BM’nin bu tür faaliyetiyle çatışmaların durmadığı yıllar boyunca yaşanan tecrübelerle sabit. Belki de BM’nin “dur” demesiyle durumun hemen düzeleceğini ümit etmek hata... BM, yeryüzündeki 200’e yakın ülkenin bir sıraya geldiği bir topluluk. “Devletler üstü” bir yapısı yok. İhtilaflarda, savaşlarda hakem veya müdahil rolünü oynamaya muktedir (hatta yetkili) değil. Kaldı ki Güvenlik Konseyi’ndeki veto uygulaması, çoğu zaman ortak bir kararın alınmasına bile imkân vermiyor...
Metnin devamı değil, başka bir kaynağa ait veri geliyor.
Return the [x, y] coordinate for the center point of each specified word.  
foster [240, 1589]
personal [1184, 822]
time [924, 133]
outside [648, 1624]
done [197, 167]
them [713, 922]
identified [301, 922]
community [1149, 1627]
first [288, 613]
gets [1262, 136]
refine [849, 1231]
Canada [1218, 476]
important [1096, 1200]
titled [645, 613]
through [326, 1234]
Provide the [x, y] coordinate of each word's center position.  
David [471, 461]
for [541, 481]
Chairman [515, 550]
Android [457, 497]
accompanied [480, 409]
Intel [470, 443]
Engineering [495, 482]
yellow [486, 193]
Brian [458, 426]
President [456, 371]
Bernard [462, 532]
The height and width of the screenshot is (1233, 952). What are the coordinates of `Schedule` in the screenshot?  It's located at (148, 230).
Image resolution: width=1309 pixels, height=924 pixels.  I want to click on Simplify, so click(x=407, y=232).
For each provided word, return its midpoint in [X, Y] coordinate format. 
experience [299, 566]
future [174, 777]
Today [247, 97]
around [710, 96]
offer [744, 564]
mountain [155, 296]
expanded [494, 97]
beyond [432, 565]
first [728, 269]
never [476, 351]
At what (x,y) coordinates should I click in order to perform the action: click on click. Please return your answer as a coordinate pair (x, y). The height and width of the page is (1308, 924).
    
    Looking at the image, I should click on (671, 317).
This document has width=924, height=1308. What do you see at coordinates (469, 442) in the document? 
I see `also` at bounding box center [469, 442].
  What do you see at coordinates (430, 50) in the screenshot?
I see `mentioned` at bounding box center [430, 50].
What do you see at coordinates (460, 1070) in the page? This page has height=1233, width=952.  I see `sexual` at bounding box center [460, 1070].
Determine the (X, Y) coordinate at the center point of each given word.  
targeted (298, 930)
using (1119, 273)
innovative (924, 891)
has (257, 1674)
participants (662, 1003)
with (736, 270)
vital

Aynı şey Arap Birliği ve İslam İşbirliği Teşkilatı gibi örgütler için söylenebilir. Ne yazık ki onlar kendi içlerinde dahi uyum içinde değiller. Gazze’ye coğrafya olarak en yakın olan ülkeler bile ya ilgisiz ya da kendi dertlerinde.
Gözler ABD’de
Garip görünebilir ama, bu gibi durumlarda gözler hep ABD’ye çevriliyor. Netanyahu’ya söz geçirebilecek tek bir Obama var! Şimdi o devrede. İsrail’i kara harekâtından vazgeçirmeye ve bir ateşkes sağlamaya uğraşıyor.
Hamas’ı ateşkes’e kim razı edecek? Hamas’ı tanımayan ABD, anlaşılan Türkiye’yi, Mısır’ı ve Katar’ı devreye sokmak istiyor.
Evet, diplomasi çarkı dönmeye başladı; ama bunun sonuç vermesi bugünden yarına olacak iş değil, vakit o alacak.
Sonunda ateşkes sağlanacak. Ama ne kadar kan ve gözyaşı pahasına? Ve o da ne kadar sürecek?